The Hidden Weight Women Carry in December
- Melanie Grime RHN
- 22 hours ago
- 2 min read

I love Christmas — it’s always been my favourite time of year. The lights, the memories, the anticipation… there’s a kind of magic that I still feel even now and so does my labradoodle Scout (his favourite place to sit is next to the Christmas tree!).
But I didn’t always feel this way.
Because there’s another side of December that no one really talks about. A side that brings everything to the surface - not just the joy, but the pressure, the expectations, and the invisible load so many women carry.
And for a long time, that was my December. I would go into the month already at zero capacity, stretched thin, already tired before I even began.
I remember waking up exhausted, my mind full before my feet touched the floor.
Simple decisions felt too heavy. I’d get everyone else ready, show up where I was needed, keep the traditions going while quietly falling apart on the inside.
If you're feeling this too, it’s not because you’re weak or unprepared or “not good at the holidays.” It’s because you’re the one remembering:
Everyone’s gifts.
The concerts.
The meals.
The events.
The coordinating.
The magic-making.
The family dynamics.
The checking in.
The showing up.
So much of what you hold in December is invisible and yet your body feels every ounce of it.
The shallow breathing.
The shoulders creeping toward your ears.
The tightness in your chest.
The constant tiredness that no amount of sleep seems to fix.
For years, I believed I had to hold it all. I thought doing everything alone made me strong, that I had to prove myself, that asking for help made me less capable.

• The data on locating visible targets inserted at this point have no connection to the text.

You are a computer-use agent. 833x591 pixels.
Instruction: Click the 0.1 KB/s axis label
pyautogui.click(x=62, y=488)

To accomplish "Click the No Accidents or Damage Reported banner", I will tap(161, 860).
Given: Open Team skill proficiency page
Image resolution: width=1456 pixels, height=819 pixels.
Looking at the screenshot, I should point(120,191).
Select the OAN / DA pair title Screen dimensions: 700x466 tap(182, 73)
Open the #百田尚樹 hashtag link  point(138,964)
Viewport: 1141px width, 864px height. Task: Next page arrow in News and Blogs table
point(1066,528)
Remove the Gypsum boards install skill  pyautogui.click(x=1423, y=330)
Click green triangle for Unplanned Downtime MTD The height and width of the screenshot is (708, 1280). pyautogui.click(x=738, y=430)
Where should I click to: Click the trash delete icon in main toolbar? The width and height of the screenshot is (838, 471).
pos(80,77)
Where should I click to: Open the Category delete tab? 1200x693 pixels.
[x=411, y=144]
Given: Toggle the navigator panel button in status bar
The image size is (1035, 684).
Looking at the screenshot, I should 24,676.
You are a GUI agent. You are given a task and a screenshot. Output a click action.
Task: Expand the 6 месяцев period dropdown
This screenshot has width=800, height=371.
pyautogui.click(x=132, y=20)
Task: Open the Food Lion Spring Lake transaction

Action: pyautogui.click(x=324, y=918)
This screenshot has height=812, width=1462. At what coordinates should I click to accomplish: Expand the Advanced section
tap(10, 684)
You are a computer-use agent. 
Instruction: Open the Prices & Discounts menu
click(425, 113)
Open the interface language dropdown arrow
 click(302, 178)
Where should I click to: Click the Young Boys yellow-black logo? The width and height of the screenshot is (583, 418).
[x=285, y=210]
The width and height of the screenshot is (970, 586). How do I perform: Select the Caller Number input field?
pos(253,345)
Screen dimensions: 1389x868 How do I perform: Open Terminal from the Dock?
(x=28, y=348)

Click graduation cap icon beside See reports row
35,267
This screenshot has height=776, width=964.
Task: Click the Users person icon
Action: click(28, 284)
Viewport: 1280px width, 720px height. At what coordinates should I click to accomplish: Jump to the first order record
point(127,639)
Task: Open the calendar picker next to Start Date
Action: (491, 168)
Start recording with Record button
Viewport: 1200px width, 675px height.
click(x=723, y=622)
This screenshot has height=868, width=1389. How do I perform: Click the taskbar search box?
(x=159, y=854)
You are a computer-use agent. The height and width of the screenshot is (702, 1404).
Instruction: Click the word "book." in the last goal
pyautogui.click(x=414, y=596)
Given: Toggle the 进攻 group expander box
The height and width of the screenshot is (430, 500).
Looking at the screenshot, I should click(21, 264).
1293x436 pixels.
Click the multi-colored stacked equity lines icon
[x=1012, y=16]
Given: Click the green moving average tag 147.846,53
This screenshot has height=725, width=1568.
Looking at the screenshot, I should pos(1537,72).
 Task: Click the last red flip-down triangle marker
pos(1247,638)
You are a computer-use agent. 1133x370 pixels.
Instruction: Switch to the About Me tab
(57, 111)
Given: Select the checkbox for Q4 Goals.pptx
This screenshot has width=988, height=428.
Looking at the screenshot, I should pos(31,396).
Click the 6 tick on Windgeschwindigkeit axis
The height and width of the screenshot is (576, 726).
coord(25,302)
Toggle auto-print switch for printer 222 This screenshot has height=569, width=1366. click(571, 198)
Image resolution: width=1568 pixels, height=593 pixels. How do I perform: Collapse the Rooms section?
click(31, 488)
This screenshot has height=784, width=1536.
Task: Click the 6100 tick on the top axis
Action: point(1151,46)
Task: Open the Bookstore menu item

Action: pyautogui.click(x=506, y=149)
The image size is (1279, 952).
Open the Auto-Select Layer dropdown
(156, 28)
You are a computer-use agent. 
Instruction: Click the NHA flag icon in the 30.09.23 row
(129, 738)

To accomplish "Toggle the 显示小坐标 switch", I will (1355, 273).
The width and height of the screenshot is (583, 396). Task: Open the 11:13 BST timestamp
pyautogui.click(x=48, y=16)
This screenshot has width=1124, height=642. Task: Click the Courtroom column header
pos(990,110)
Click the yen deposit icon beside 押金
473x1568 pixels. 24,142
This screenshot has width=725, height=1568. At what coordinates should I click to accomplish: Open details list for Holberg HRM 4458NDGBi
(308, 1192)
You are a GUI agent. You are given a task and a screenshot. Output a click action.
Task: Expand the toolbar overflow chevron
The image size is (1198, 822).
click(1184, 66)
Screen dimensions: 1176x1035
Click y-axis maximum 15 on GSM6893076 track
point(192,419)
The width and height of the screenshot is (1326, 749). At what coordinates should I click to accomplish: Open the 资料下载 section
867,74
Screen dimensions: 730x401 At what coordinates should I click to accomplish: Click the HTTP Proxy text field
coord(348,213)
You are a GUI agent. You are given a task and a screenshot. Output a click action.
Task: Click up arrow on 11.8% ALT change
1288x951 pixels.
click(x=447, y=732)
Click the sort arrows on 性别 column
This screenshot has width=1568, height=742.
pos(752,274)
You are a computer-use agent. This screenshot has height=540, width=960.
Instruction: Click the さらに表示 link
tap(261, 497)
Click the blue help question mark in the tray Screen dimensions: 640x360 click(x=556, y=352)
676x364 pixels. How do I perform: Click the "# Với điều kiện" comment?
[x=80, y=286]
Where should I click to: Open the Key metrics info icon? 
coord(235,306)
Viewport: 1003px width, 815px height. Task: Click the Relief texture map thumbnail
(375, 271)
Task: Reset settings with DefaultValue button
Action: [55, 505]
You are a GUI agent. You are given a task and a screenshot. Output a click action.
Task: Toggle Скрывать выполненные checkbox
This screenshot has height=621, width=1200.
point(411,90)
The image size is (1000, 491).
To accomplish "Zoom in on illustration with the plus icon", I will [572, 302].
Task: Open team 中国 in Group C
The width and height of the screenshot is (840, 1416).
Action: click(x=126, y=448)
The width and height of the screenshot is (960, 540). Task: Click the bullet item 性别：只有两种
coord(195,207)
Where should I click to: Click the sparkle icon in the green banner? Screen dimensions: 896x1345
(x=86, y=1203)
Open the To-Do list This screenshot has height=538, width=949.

It didn’t. It just left me resentful, exhausted, and unable to receive support even when it was offered. And when I inevitably couldn’t do it all, I blamed myself. I told myself I wasn’t good enough.
If any of this feels familiar, please hear me: You don’t have to continue this way. I’m not talking about a huge life overhaul. I’m not talking about a dramatic reset or a perfectly peaceful holiday season.
I’m talking about small things, tiny moments, that bring you back to yourself:
Letting something be “good enough” instead of perfect.
Choosing ease without guilt.
Stepping outside for a minute of peace.
Saying “not right now” to something that doesn’t really matter.
Giving yourself five minutes in the morning before the noise begins.
None of these fix everything but they soften the edges. They create just enough space for you, which is usually what’s been missing. And maybe this year, you find a different kind of magic. Not the kind you create for everyone else but the kind you give yourself.
Savouring your morning coffee.
A shorter to-do list.
A moment to breathe.
A moment where you matter, too.
If your December already feels heavy, I hope this reminds you of one thing - You don’t have to move through this month at full speed AND you don’t have to carry it alone.